Well this waiting is starting to come to an end until I am in California. This past week I have not worked, which I really could get used to. As I have been home I have been doing the normal errands, but I also have had some time to really think about many things. The one that is most on my mind is "Why am I doing this?" Why am I changing my comfortable life, moving 1300 miles away from my husband and my family? I keep telling myself that I have to follow where I feel God is calling me to. There are many times I wish that when we are born we are given an envelope that tells us what our career and life is going to be. This would make life much easier, or would it?
I look back in my life and see how different I am now than when I was going through seminary the last time. I have grown, I have matured, and I have been able to really sit back and dissect what I am thinking and feeling.
Which brings me back to how do I know that what I am doing is the right thing to be doing? Well I have come to the following conclusions:
1) My whole life, I have wanted to become a priest. I would dream of being up at the altar celebrating the eucharist as well as working with people where they are at in their faith journey.

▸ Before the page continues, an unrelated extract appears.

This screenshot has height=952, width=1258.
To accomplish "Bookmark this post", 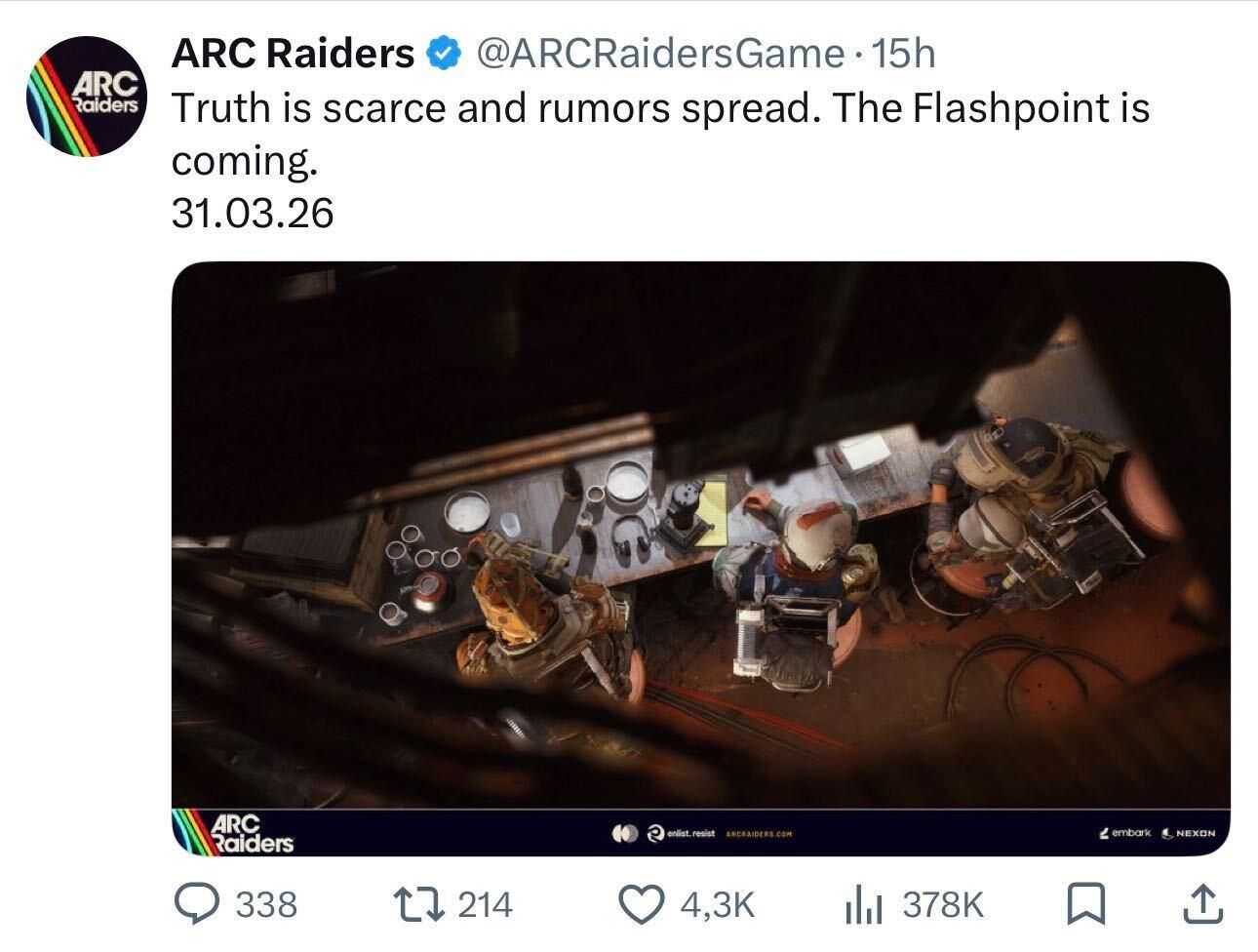I will click(1085, 904).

2) I heard this call being echoed through the discernment process. For those who do not know what is involved in the discernment process first you meet with a group of people from your church for 12 months. During this time they ask some set questions as well as any other questions that might come to them. Next, if the local discernment committee moves your forward, you then get to take a medical evaluation, a full day psychological evaluation pull all the paperwork together for the diocese and then finally you spend three days with the diocesan discernment group. I went into this discernment conference feeling nervous, but refreshed after spending 2.5 days on a silent retreat. During the time with the diocesan discernment committee you have large group exercises, small group exercises and one on one meetings. Finally, on the last day I met with the Bishop, I will tell you that I was so nervous but in the end I left there saying "I was who I was (thanks Popeye) and now it is in God's hands." Well even though this sounds easy it was far from that, I came home and watched the Rocky and Bullwinkle show for about 3.5 hours until I got the call saying I have been moved forward. Then the background check happens and you have to sit with another psychiatric evaluation.

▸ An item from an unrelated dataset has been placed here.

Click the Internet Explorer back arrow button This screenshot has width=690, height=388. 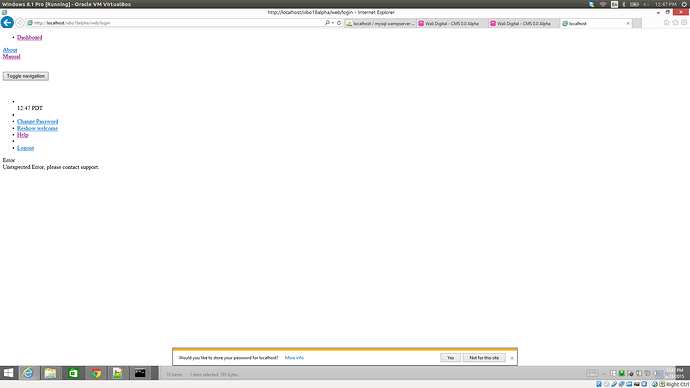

After looking back on what I have had to do to get where I am this shows me that I must be following God's call because I could not have done all of this without God's help as well as the support of everyone.
3) Finally, and this is a pretty interesting answer is that this is what I think I need to be doing right now. My hope is that I would be ordained however, God might have a different plan. All I can do is move forward and put the rest in God's hands.
People have been asking me "how I am doing" and I can honestly say that I am pretty surreal. My stuff is in California (to be delivered tomorrow) my ticket has been booked and I have said most of my see you laters, but there seems like everything is just floating on by. I think Sunday will be a little different but the reality will hit me on Monday morning when I wake up and Matthew, the pugs and the cats are not there. I know it will be hard but I also know that God will give me the grace to deal with the feelings and to move forward.
When I first started the local discernment group, I thought that the end of the group would mean the end of the discernment. However, as I continued in the process I realized that discernment never ends. Right know it is looking at should I become a priest or not; but then it will turn into where is God calling me to work, to it is time to change what I am doing. I think that discernment is not just a "holy" thing but rather what we all have to do in our lives; we just need to open our hearts and our minds to listen and act on what we are hearing.